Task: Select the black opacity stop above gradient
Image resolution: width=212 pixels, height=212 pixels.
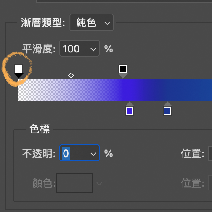Action: click(123, 71)

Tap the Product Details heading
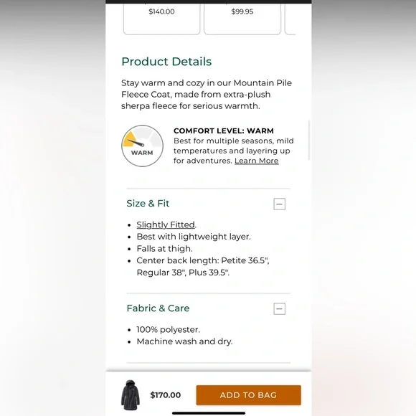tap(166, 62)
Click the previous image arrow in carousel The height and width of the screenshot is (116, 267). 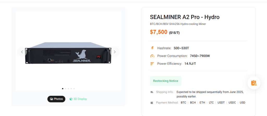(22, 52)
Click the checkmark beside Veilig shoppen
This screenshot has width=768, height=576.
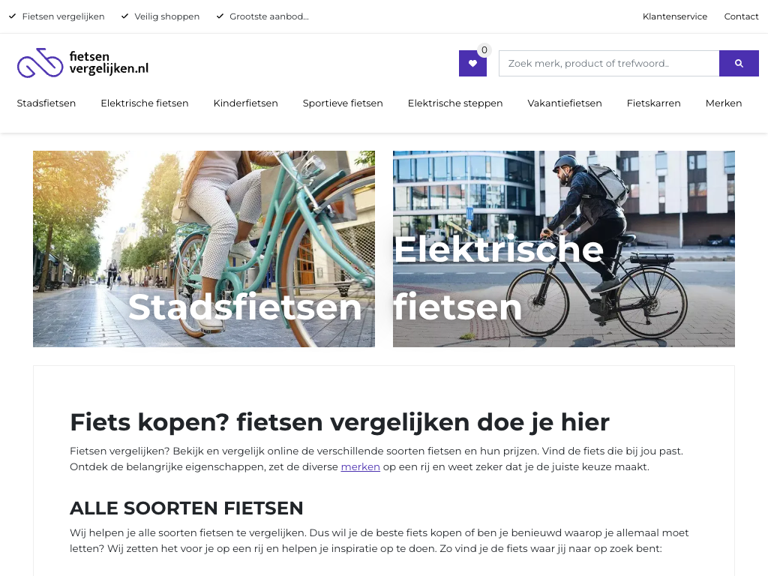tap(125, 17)
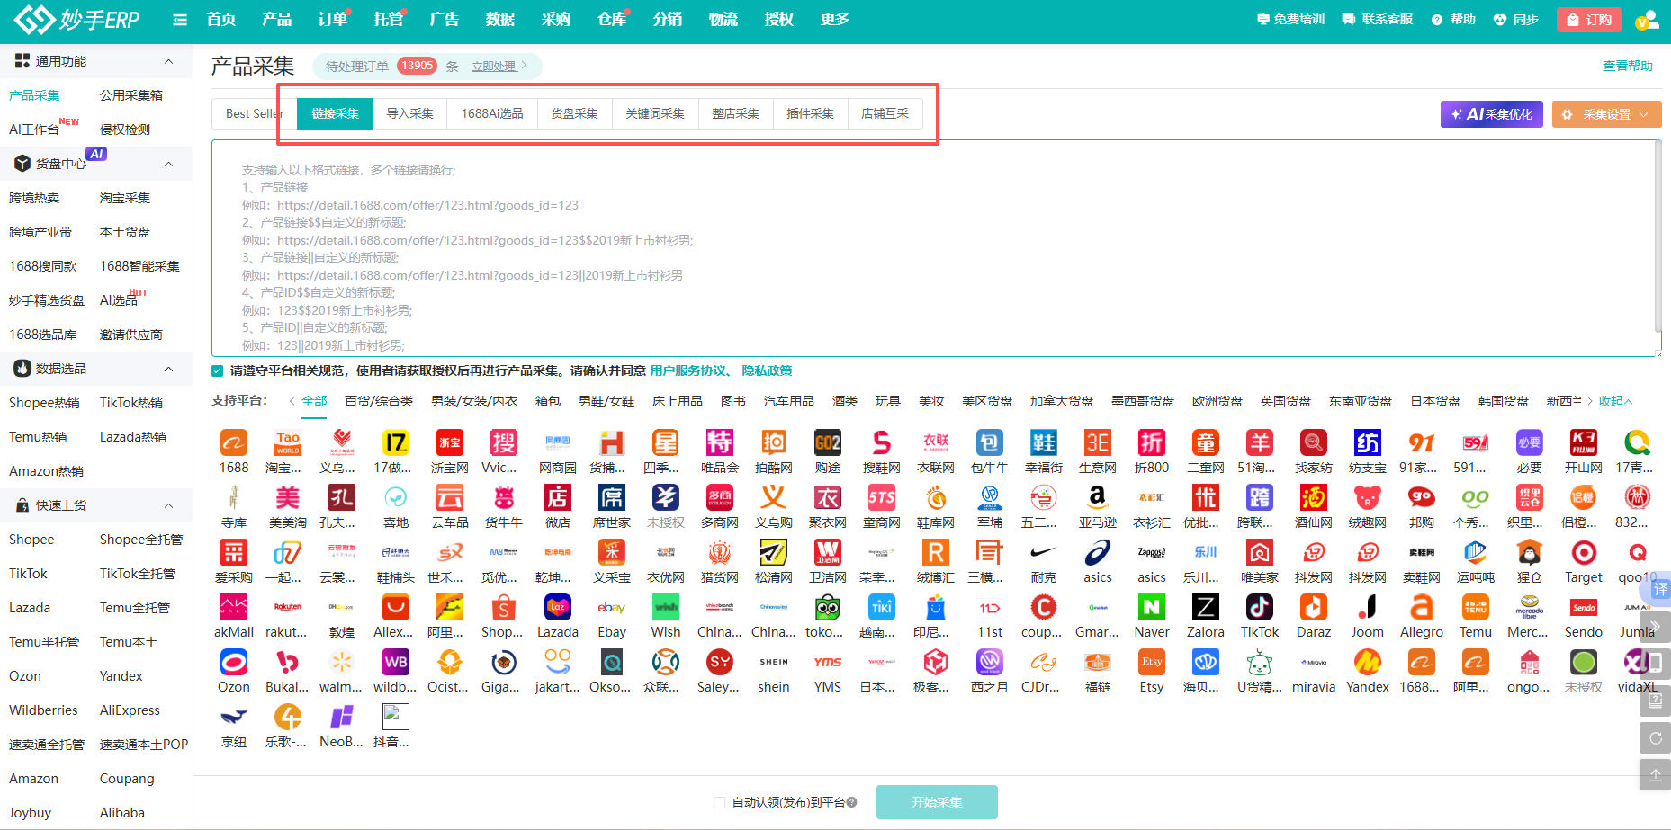Click the Target platform icon
The height and width of the screenshot is (830, 1671).
(x=1583, y=553)
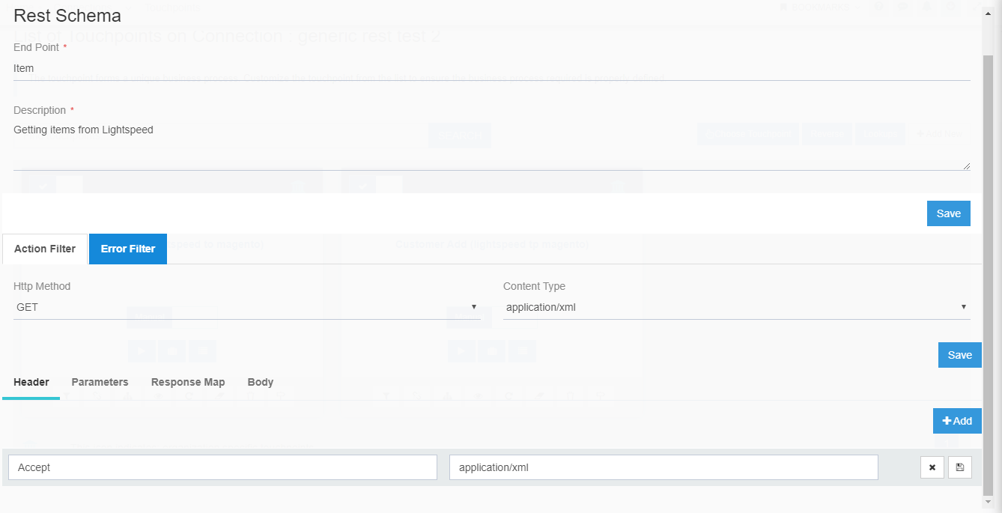Switch to the Response Map tab
Screen dimensions: 1002x513
coord(188,382)
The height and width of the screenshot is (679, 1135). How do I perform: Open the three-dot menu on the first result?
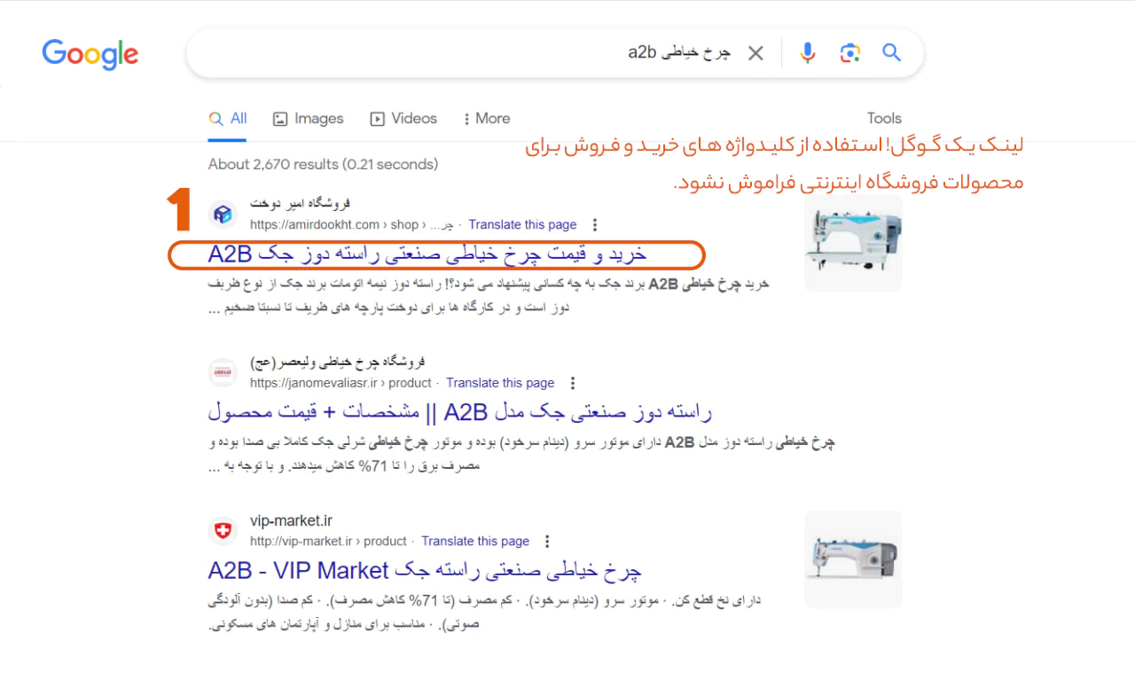[595, 224]
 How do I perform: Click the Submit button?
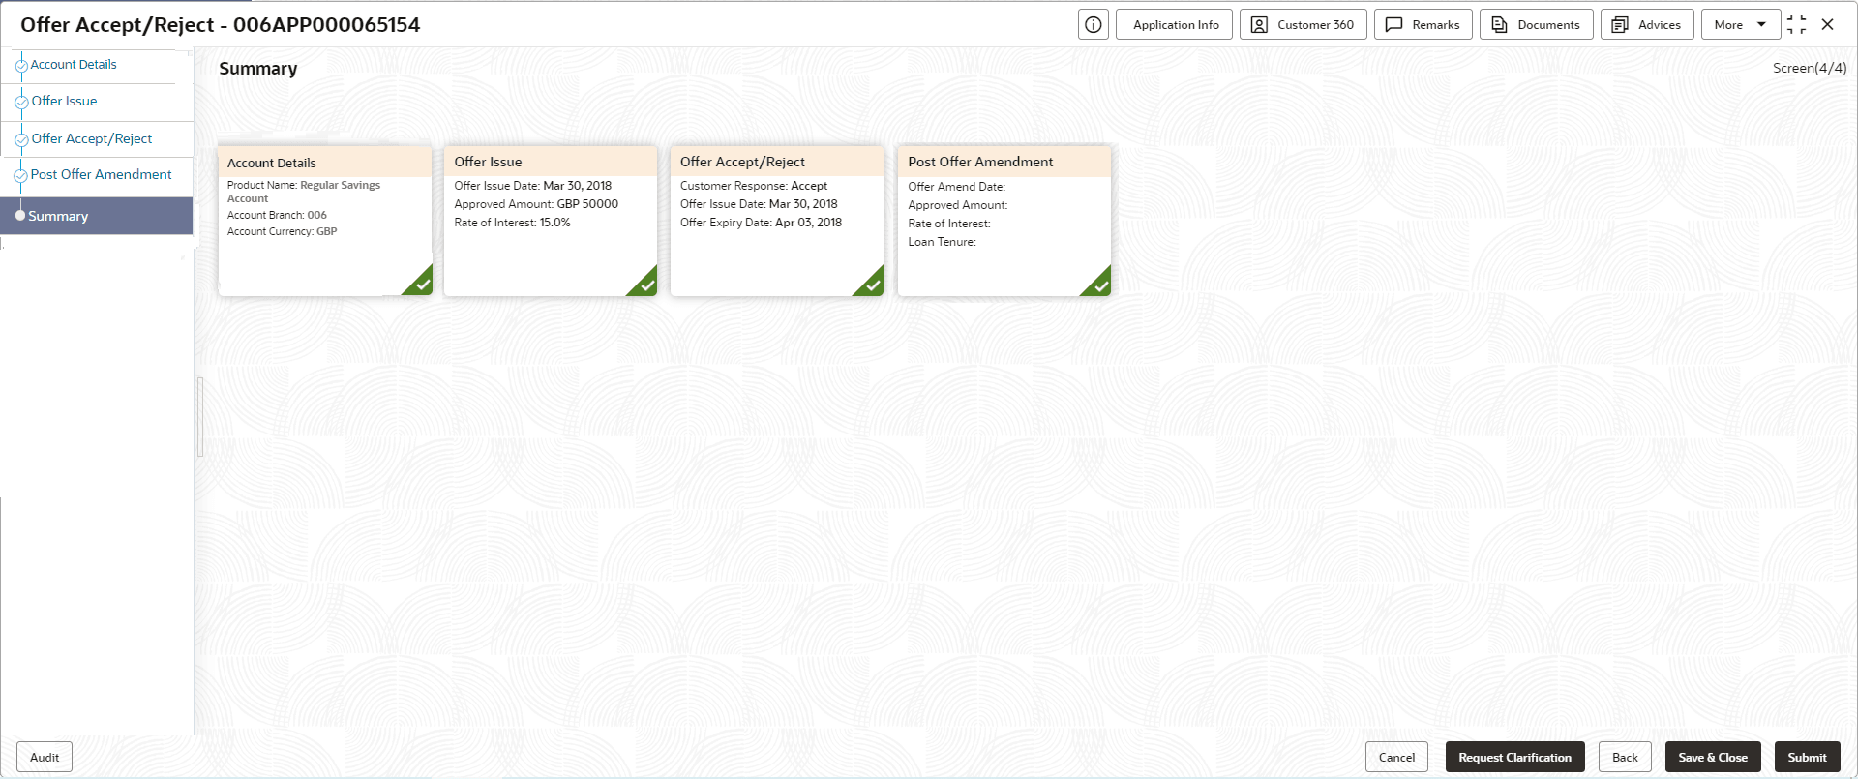(x=1808, y=758)
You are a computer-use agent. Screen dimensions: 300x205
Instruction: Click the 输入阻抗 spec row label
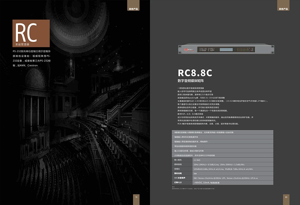pyautogui.click(x=178, y=160)
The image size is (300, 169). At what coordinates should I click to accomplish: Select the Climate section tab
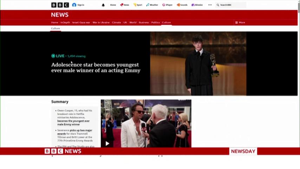[116, 23]
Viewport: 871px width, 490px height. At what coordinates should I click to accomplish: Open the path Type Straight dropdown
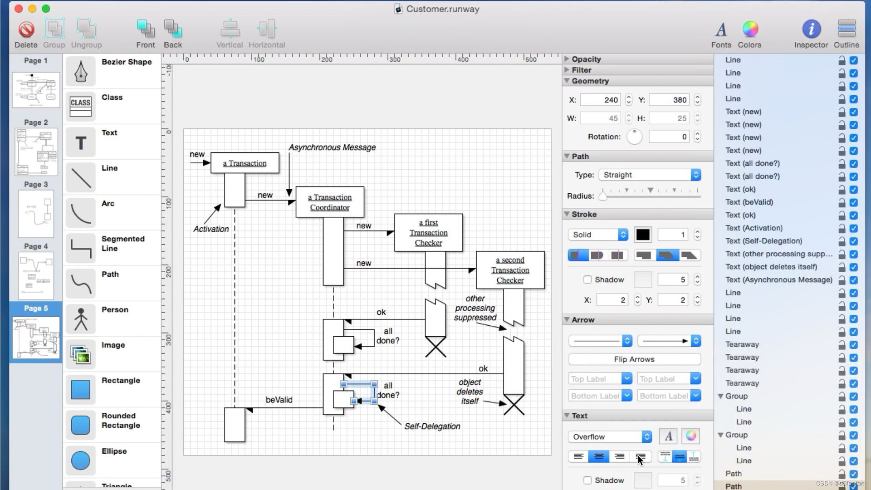[x=650, y=175]
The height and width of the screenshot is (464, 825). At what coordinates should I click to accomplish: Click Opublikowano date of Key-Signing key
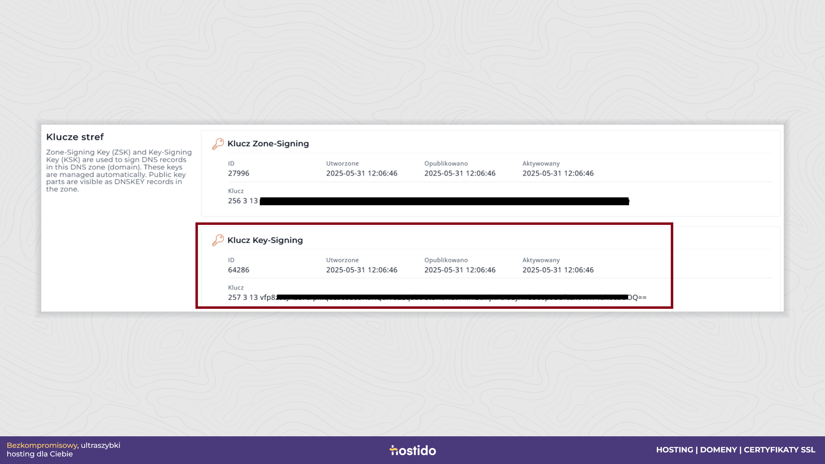coord(460,270)
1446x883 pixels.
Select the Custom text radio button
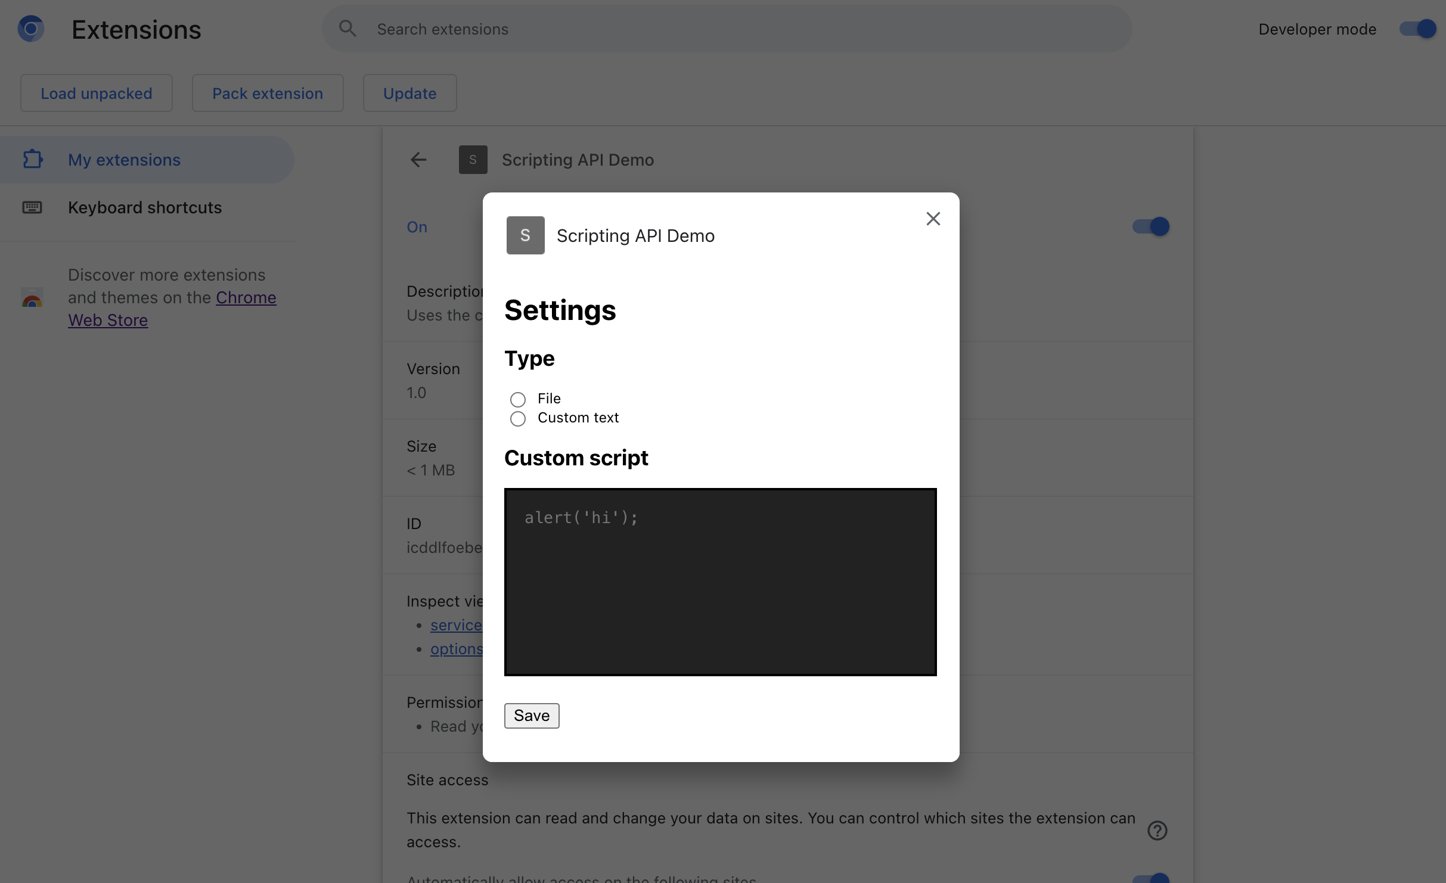click(519, 417)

----

Can you lay out every line of the records, from the line with "The height and width of the screenshot is (464, 825)." through the end of the records, as a Markdown table with the columns Row and Content, skipping blank lines and leaving the pictures out?

■ ANSWER TO THE EXERCISE ■
| Row | Content |
|---|---|
| 1 | The height and width of the screenshot is (464, 825). At what coordinates should I click to accomplish: Click Opublikowano date of Key-Signing key |
| 2 | coord(460,270) |
| 3 | 1446x883 pixels. |
| 4 | Select the Custom text radio button |
| 5 | click(519, 417) |